--- Start of SUPPLIED TEXT ---

Hello, we are in the beginning phases of planning a trip for Sep. 2018 and I am a bit lost on how to proceed. I wanted to kind of follow Rock steves tour but I’m not sure if it can be done and the logistics of travel as we’ve always done train travel in Europe.
We will have about 28 days. How long should we spend at each location and is it possible to drive every step of the journey? Are rental cars expensive, and is traveling by car a big deal? Or should we try to do some or all by train?
A little lost here.

We also don’t want a super fast pace, but would like to spend as long as possible at each location so we are not always on the move. And I’m also looking for reccomendations into the cheapest place to fly in and out of if the cities I’ve listed are $$$

Here’s what I’ve got so far...

Fly into Frankfurt
Car to:
Baden Baden
Lake Hallstatt
Vienna - fly out of.

I’d like to do in this order if possible- any cities you would skip, or stay longer at?


Posted by
5166 posts

What advantage do you see to do any of this itinerary by car? Have you priced out rental+fuel+parking+drop-off-in-another-country fee?

Posted by
14 posts

Like I said, I don’t know if this can all be done by train? I know a lot of these towns are more scenic, and I don’t know anything about Germany other than what I’ve read. Are these cities all accessible by train?

--- End of SUPPLIED TEXT ---
--- Start of DATA SHOWN ---

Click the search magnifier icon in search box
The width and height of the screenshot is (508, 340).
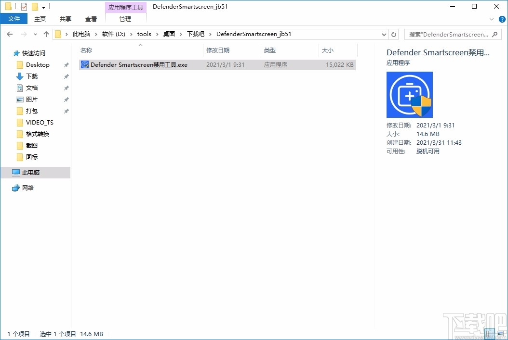[495, 34]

--- End of DATA SHOWN ---

REQUIREMENTS:
(a) In the trip-planning thread, which city does the poster plan to fly out of?
(b) Carry on the trip-planning thread after its final post.

RESULTS OF THE TASKS:
(a) Vienna.

(b)
Posted by
17089 posts

Where in the US (or Canada?) will you be flying from? Fares vary a lot, and both the origin and destination matter. From my most convenient international airport, Frankfurt and Munich are usually quite a bit cheaper than Vienna. It may be different for you.

Posted by
114 posts

We always rent a car. It is very easy to travel by car in these countries and if you like to stay off the beaten path, as we do, a car is perfect!
We can come and go at our own pace, don’t have to worry about luggage storage, if we see someplace we want to make a quick stop for. And frankly, have found it to be cheaper than train tickets for 2.
That being said, if I were doing only big cities, I might consider the train.
As for car rental, I have rented from Bob Bestor at for 20 plus years. He has great resources in Europe and the best prices. I’ve never had a problem using them for more rentals than I can count.
Your itinerary is quite doable with a car. I’ve driven in all those cities except Vienna and we had no problems with parking in any of them.
You will pay a usually sizable drop off fee if you leave the car in a different country than where you rent it. You just have to decide if that fee offsets the time, gas and food and lodging costs you would incur going back to the country your trip originated in.
Have fun!

Posted by
14 posts

Thank you for the suggestions- I don’t know much of anything about these cities, and I’m open to other suggestions in Germany. I don’t necessarily need to go to Austria but I would love to go to Switzerland again. Would you reccomend other cities than the ones I’ve listed? There’s so much to choose from it’s a little overwhelming!
We are flying in and out of San Francisco.

Posted by
2525 posts

All the listed cities can be easily visited via public transit...I’ve done it.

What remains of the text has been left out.